Así pues, lo que nos cuenta Bikeriders se puede resumir en muy pocas palabras: tras ver una película de Marlon Brando, la icónica Salvaje, un tío normal decide construir un club de moteros como contrapunto al mundo contracultural hippie que lo está cambiando todo. Y ese tío llamado Johnny se lo pasa muy bien con sus colegas, vistiendo de cuero y con motos inimitables y recorriendo la carretera a toda velocidad y llevando gafas de sol y botas oscuras y pantalones vaqueros desgastados y grasientos…. Y un día llega una tal Kathy a una de las fiestas del club y se enamora del tío más fascinante de la fiesta, un joven sexy y misterioso llamado Benny. Y aunque se siente asustada, Kathy también se siente irremediablemente atraída, y Benny le tira los tejos, y ella le dice que tiene novio, y entonces él la sube a la moto y se encarga de despejar lo del novio… Y, por supuesto, los dos tortolitos acaban casándose un par de semanas después… Aunque tardarán bastante tiempo en ser “felices”, cuando todo eso de los moteros ya haya acabado.
Repito: la película de Jeff Nichols no pretende contar nada muy especial: un par de décadas de intrahistoria en Norteamérica. Es decir: tan sólo el anochecer de aquello que hemos visto nacer. El reverso natural de cualquier fiesta, cuando la ponemos a la luz del paso del tiempo. Y lo hace a la manera de los grandes maestros, esto es, sin pretensiones: a través de un taco grapado de anécdotas. Y de una voz “en off” que me hace recordar aquella que, hacia el final de American Grafitti, narra el trágico final de las existencias de los jóvenes a los que llevamos dos horas viendo divertirse.
Y en Bikeriders incluso aparece un loco de Vietnam… Que, en realidad, está loco porque nunca dejaron que luchara en Vietnam. Un loco tierno y asilvestrado interpretado, por supuesto, por Michael Shannon, el actor fetiche de Nichols… Que para Werner Herzog es, ni más ni menos, el mejor actor de su generación. Imposible no enamorarse de él, de ese personaje lírico y divertido, del resto de una banda digna de un western y de un conjunto de tipos intrépidos y llenos de cicatrices… De entre los que el personaje de Butler destaca por su carisma y el de Hardy por su fuerza.

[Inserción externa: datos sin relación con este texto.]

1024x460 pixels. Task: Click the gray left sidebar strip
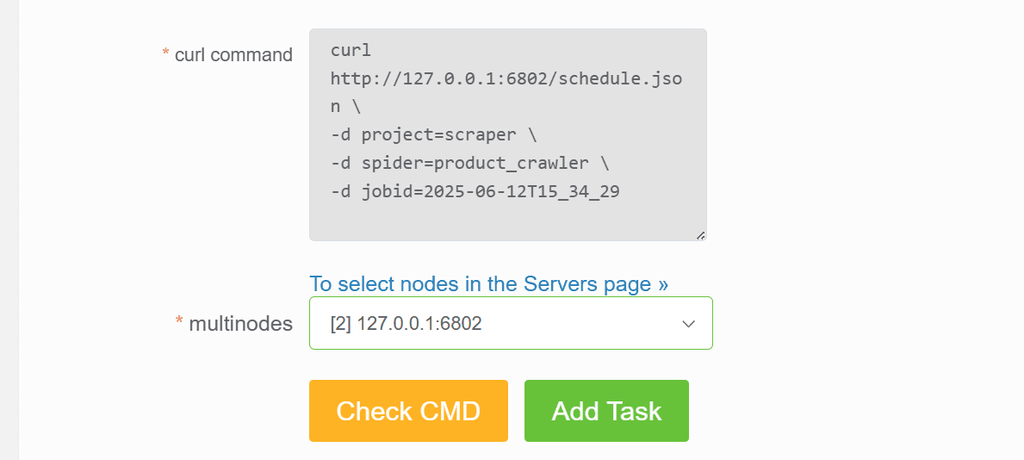(x=9, y=230)
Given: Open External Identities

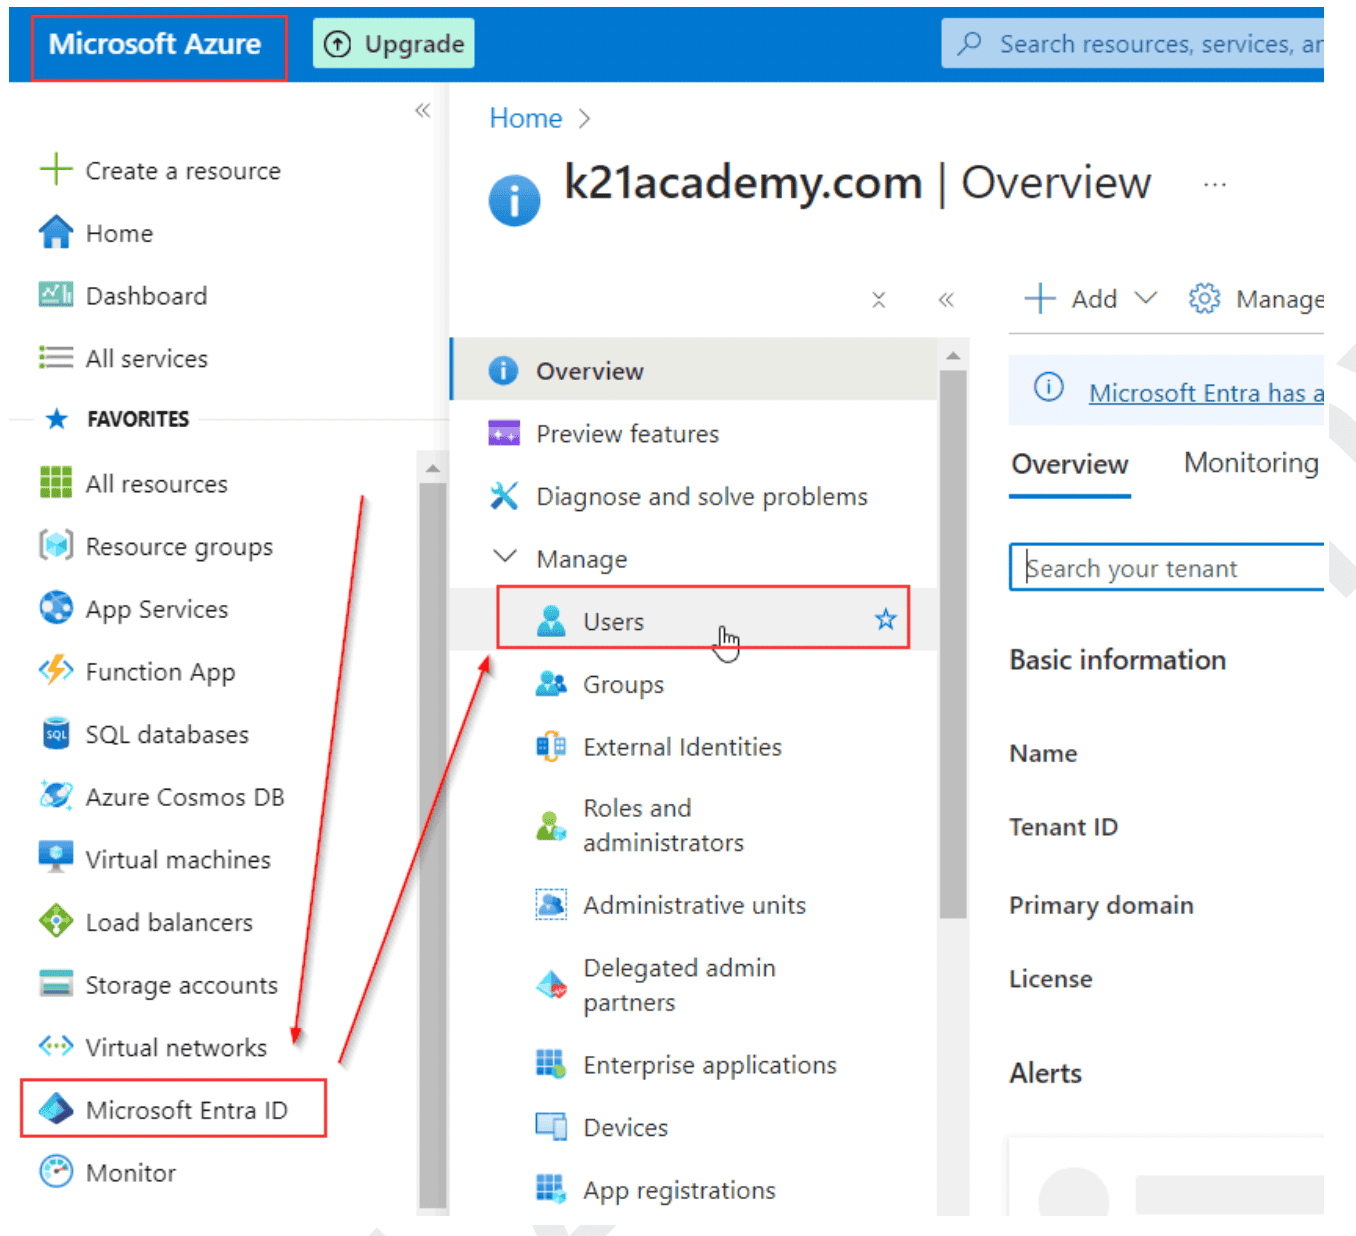Looking at the screenshot, I should (x=682, y=746).
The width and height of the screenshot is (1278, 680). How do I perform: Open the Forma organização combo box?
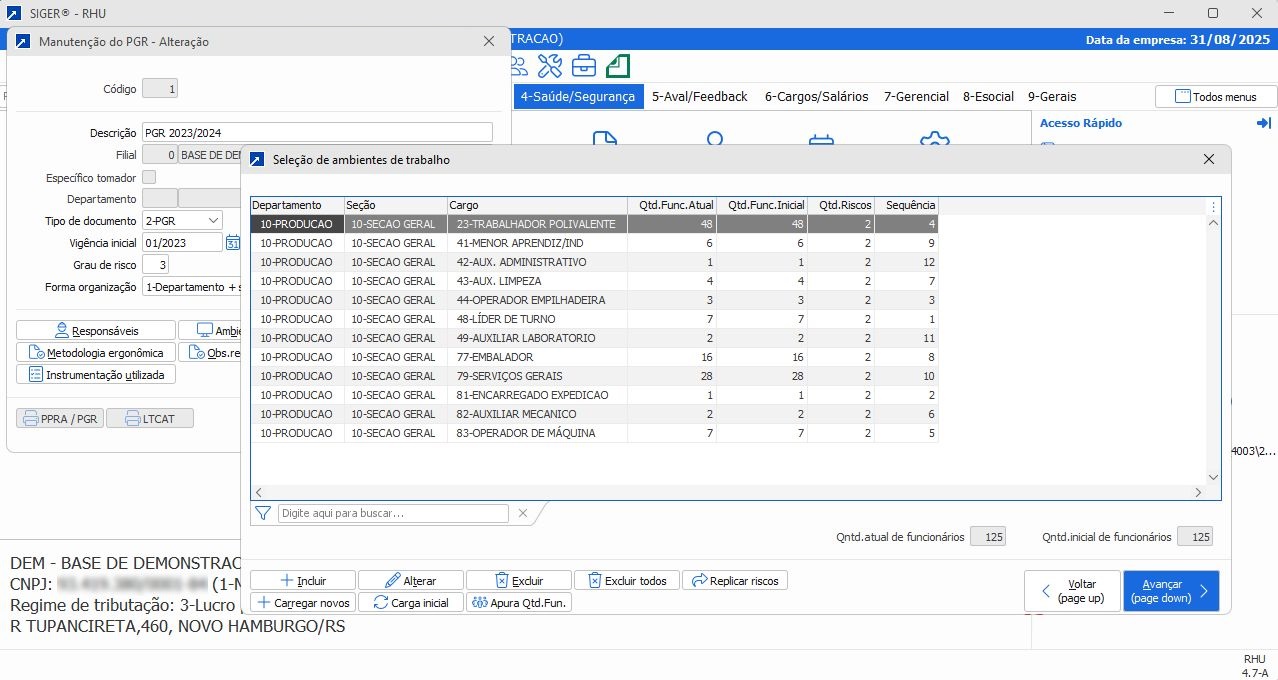tap(190, 287)
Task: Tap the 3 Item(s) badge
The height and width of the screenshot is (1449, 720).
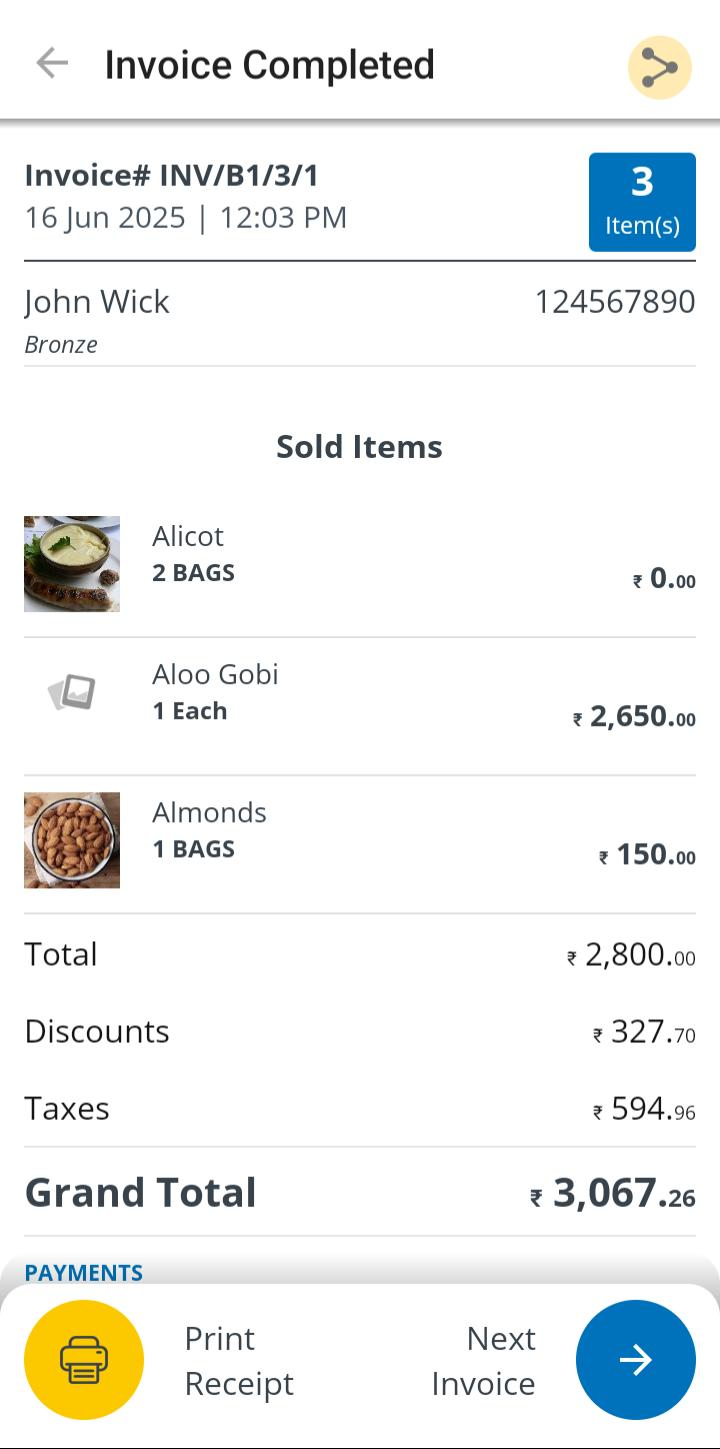Action: click(x=642, y=201)
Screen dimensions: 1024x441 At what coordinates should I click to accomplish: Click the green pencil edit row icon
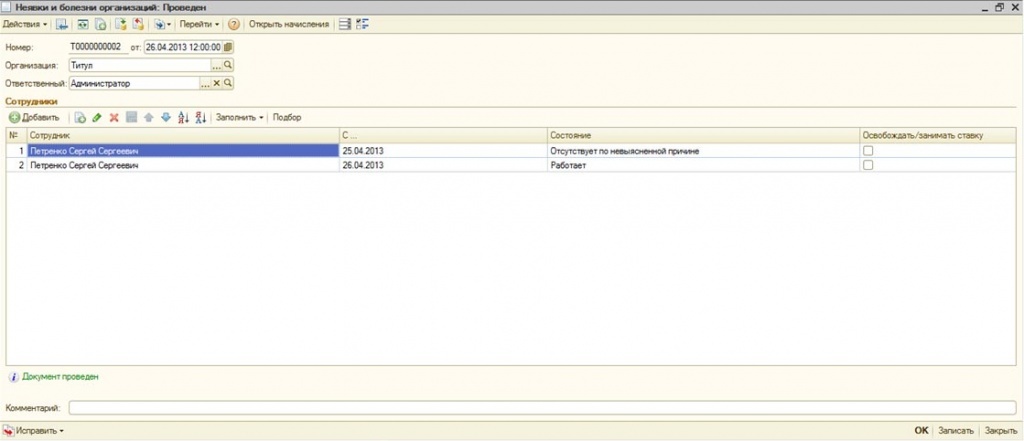97,117
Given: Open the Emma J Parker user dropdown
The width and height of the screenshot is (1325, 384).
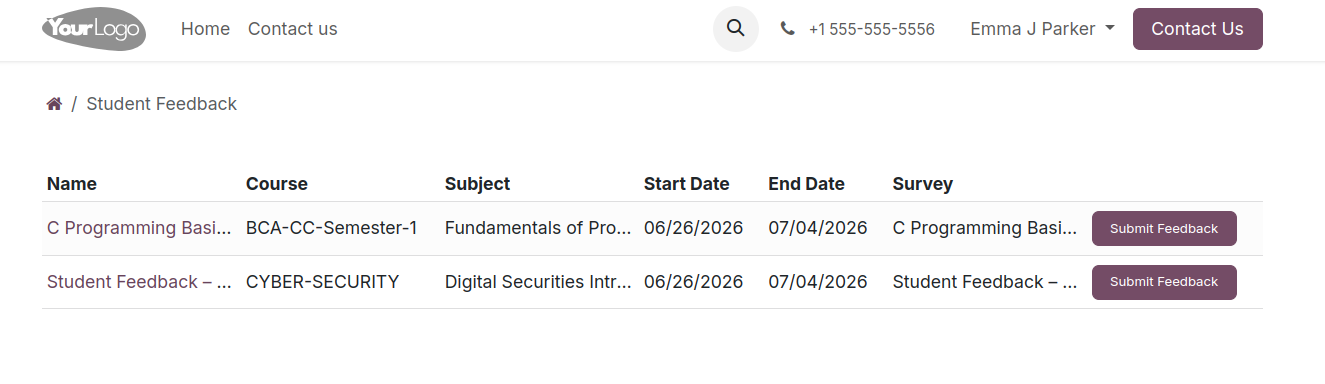Looking at the screenshot, I should coord(1042,29).
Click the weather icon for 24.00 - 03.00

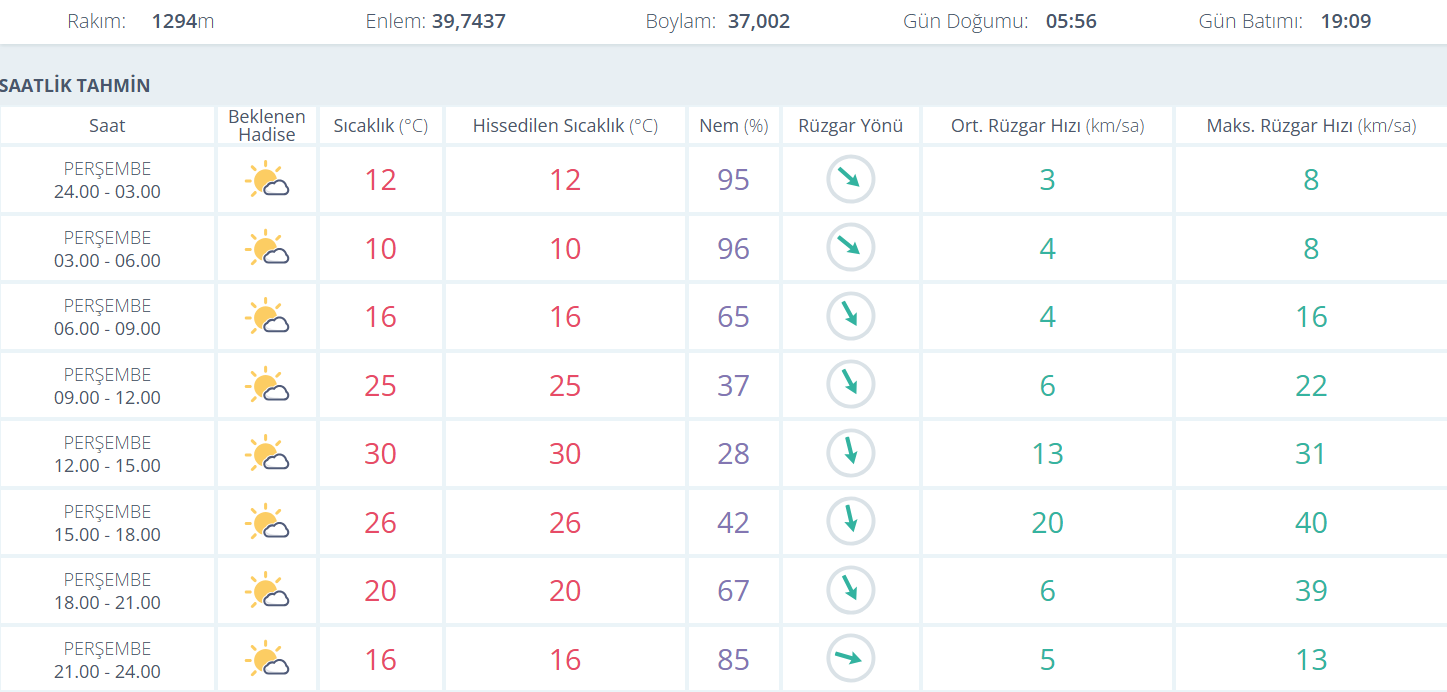[x=267, y=180]
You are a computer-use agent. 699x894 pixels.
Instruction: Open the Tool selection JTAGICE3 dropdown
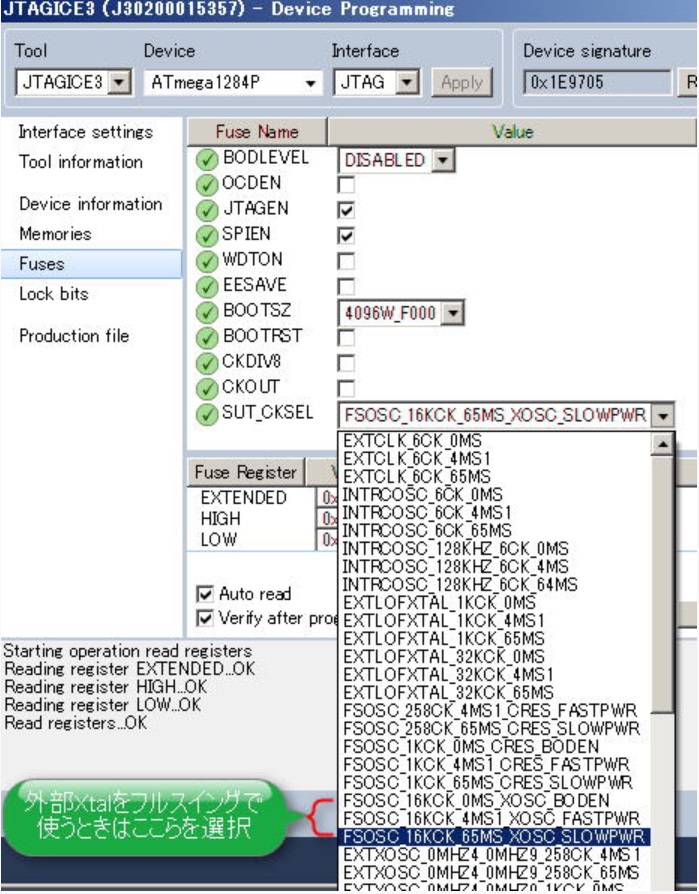120,82
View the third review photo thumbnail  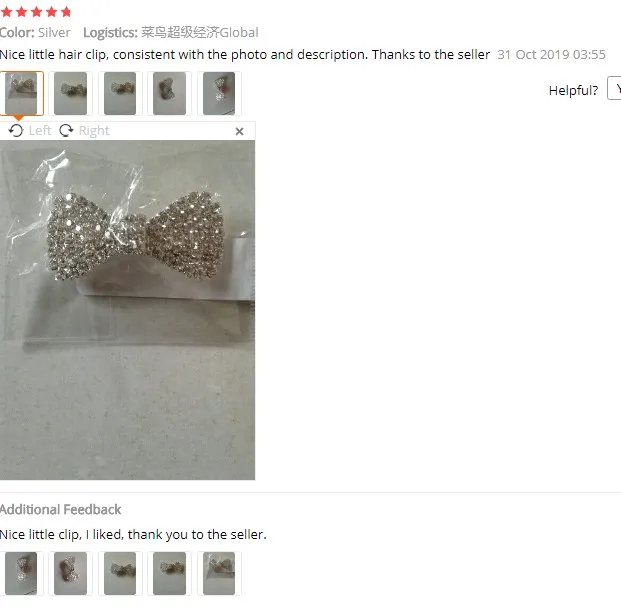(120, 93)
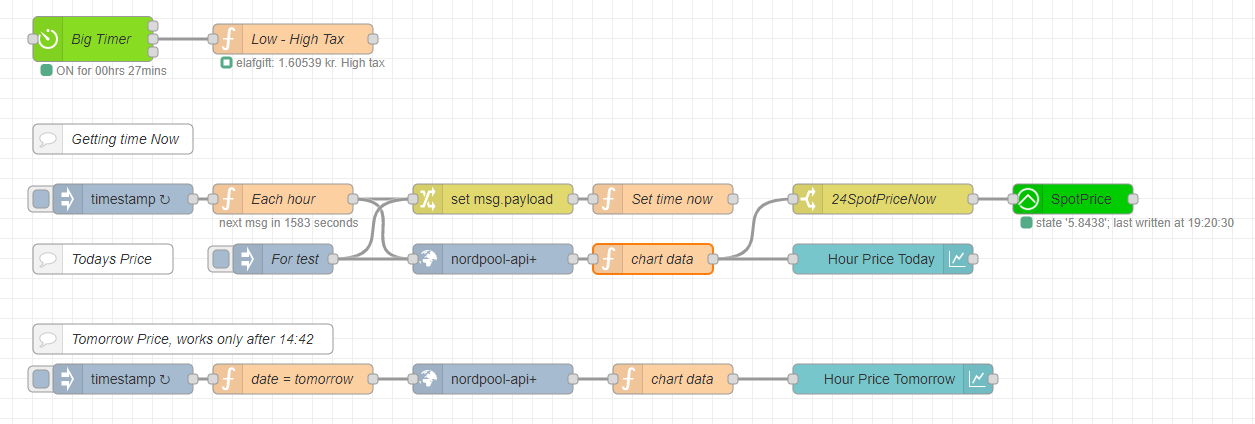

Y hay transgresión y hay crimen, en la película, y hay nihilismo y hay sacrificio, eso es, y finalmente cabe hasta la renuncia a las propias motos en Bikeriders, sí, también hay de eso, incluso algo de Shakespeare mezclado con Los Soprano, y también de Goodfellas y de Rumble Fish, pero hoy no me aparece pensar en ello, ni mucho menos escribir con ínfulas ideológicas o teológicas de una película que no lo merece, porque el filme no está ahí en absoluto… Sino en otra cosa mucho más profunda que la mera palabrería: es nacimiento y muerte, amigos míos, pura vida deshaciéndose con nosotros… Y resulta tan poético y descarnado eso que logra reproducir Nichols con la cámara que uno sólo quiere llorar cuando llega al final de la última canción… Antes de ponerla otra vez a funcionar.